_TASK DESCRIPTION_: Switch each "dot" in the lines below to "marker", keeping everything else the same. Leave the pictures out of your answer.

══ RECORDED INFORMATION ══

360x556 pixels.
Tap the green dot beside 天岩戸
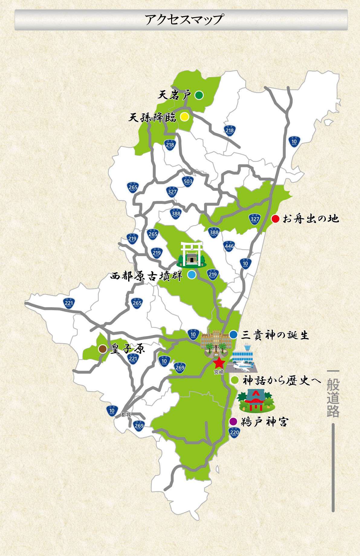pyautogui.click(x=199, y=95)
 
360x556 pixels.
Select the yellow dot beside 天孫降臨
pyautogui.click(x=184, y=117)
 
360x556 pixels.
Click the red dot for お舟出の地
pyautogui.click(x=275, y=219)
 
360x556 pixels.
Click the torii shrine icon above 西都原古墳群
pyautogui.click(x=192, y=255)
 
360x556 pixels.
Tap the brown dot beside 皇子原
pyautogui.click(x=103, y=349)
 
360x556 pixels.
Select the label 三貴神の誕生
pyautogui.click(x=275, y=335)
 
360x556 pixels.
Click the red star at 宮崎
pyautogui.click(x=219, y=363)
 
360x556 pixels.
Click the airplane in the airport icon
pyautogui.click(x=243, y=366)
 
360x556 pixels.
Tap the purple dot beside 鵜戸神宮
pyautogui.click(x=233, y=421)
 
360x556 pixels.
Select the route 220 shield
pyautogui.click(x=234, y=432)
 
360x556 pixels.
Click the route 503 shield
pyautogui.click(x=188, y=182)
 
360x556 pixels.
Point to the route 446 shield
pyautogui.click(x=229, y=246)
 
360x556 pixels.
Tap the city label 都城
pyautogui.click(x=126, y=415)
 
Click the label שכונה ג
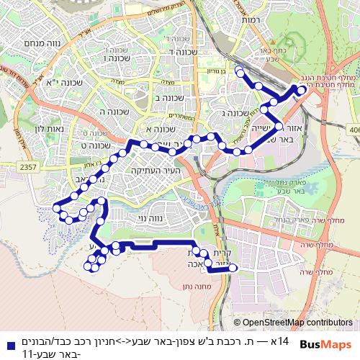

═══

_RESULT BELOW_:
360x556 pixels.
Tap the green marker beside 天岩戸
pyautogui.click(x=199, y=95)
 
360x556 pixels.
Select the yellow marker beside 天孫降臨
pyautogui.click(x=184, y=117)
 
360x556 pixels.
Click the red marker for お舟出の地
pyautogui.click(x=275, y=219)
 
360x556 pixels.
Click the torii shrine icon above 西都原古墳群
pyautogui.click(x=192, y=255)
 
360x556 pixels.
Tap the brown marker beside 皇子原
pyautogui.click(x=103, y=349)
 
360x556 pixels.
Select the label 三貴神の誕生
pyautogui.click(x=275, y=335)
 
360x556 pixels.
Click the red star at 宮崎
pyautogui.click(x=219, y=363)
 
360x556 pixels.
Click the airplane in the airport icon
pyautogui.click(x=243, y=366)
 
360x556 pixels.
Tap the purple marker beside 鵜戸神宮
pyautogui.click(x=233, y=421)
 
360x556 pixels.
Select the route 220 shield
pyautogui.click(x=234, y=432)
 
360x556 pixels.
Click the route 503 shield
pyautogui.click(x=188, y=182)
 
360x556 pixels.
Point to the route 446 shield
pyautogui.click(x=229, y=246)
 
360x556 pixels.
Tap the city label 都城
pyautogui.click(x=126, y=415)
 
Click the label שכונה ג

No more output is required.